To be sure, Rohan Choksi has never been named in any first information reports (FIRs) or charge sheets filed by ED or the Central Bureau of Investigation (CBI). People familiar with the Choksi family , who didn’t want to be named, said Rohan Choksi had separated his businesses from his father and is not in touch with him. Rohan Choksi’s location is not known. People close to the family refused to disclose his whereabouts as he is not a wanted person or named accused in any case.

Mehul Choksi fled abroad in 2017 after cheating Indian banks and has since then moved from the US, to Belgium, to Antigua and Barbuda and finally to Belgium. He is currently lodged in a prison in Antwerp after being arrested on April 11 last year based on an extradition request by the CBI.

As part of its investigation into the Punjab National Bank (PNB) fraud, ED has attached and seized a large number of properties worth ₹2,565 crore linked to Mehul Choksi’s companies, linked entities, his family members, etc. These include a flat in Dadar East, Mumbai, in the name of a firm, Rohan Mercantile Pvt Ltd and a flat in Walkeshwar Road, Mumbai, which is in the name of Rohan Choksi.

An adjudicating authority (AA) under the Prevention of Money Laundering Act (PMLA) , through an order passed in August 2018, confirmed the attachment of Dadar East flat by ED but didn’t confirm the action in the case of Walkeshwar flat.

Now, in an order passed on January 8, ATFP’s members , Balesh Kumar and Rajesh Malhotra, have referred the matter back to AA for correcting its mistake by not including Walkeshwar property in its August 2018 order.

Rohan Choksi, questioning the continuation of attachment even after AA’s order, argued before ATFP that the Walkeshwar Road property was purchased by his family trust in June 1994, transferred in his name (by his father) on November 1, 2013, while the predicate offence was committed between 2015 and 2017, and “hence the said property was rightly not confirmed by the AA”. He also argued that he has not been named in any FIR, or charge sheet and that “he was beneficiary of a family trust created in 1993, when PMLA was not in existence”.

Countering Rohan Choksi, ED’s legal team informed ATFP that Mehul Choksi “deliberately caused the transfer of the said property in the name of his son Rohan Parth Mehul Choksi on November 1, 2013. This was a calculated move of Mehul Choksi in anticipation of the attachment of the properties in case of detection of fraud in due course”.
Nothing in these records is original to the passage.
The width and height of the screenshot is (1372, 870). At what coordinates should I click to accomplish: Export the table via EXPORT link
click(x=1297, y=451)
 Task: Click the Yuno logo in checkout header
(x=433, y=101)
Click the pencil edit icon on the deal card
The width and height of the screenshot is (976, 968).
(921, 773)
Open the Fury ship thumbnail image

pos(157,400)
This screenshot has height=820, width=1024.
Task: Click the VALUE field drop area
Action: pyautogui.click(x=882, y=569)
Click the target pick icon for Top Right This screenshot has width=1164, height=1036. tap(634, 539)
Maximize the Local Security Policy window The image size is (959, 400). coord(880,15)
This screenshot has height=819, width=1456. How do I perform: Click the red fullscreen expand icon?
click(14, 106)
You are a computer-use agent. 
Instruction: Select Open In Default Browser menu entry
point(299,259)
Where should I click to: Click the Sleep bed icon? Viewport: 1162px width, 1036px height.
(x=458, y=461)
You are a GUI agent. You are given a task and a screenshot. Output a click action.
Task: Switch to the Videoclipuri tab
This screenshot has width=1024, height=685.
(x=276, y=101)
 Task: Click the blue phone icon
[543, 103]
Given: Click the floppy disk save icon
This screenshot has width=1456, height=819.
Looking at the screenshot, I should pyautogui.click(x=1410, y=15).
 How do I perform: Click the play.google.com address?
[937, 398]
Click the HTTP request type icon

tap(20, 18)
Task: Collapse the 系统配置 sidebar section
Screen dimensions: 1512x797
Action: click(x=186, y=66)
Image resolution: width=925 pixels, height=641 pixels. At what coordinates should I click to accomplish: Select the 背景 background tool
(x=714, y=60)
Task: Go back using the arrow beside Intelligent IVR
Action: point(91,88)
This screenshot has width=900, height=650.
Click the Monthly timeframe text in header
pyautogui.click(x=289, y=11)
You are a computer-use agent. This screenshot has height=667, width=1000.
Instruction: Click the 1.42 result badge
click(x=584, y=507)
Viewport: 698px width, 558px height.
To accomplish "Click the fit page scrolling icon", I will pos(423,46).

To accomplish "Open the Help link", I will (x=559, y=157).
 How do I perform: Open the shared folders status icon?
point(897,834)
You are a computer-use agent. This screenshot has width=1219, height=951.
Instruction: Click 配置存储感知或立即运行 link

ED argued that “all the facts and evidence on record clearly points towards the direction that Rohan Choksi was also actively involved along with his father Mehul Choksi for commission of offence of money laundering, after the commission of predicate offence”. It further stated that even if a property is bought in 1994, it can be attached as value thereof in the absence of direct proceeds of crime.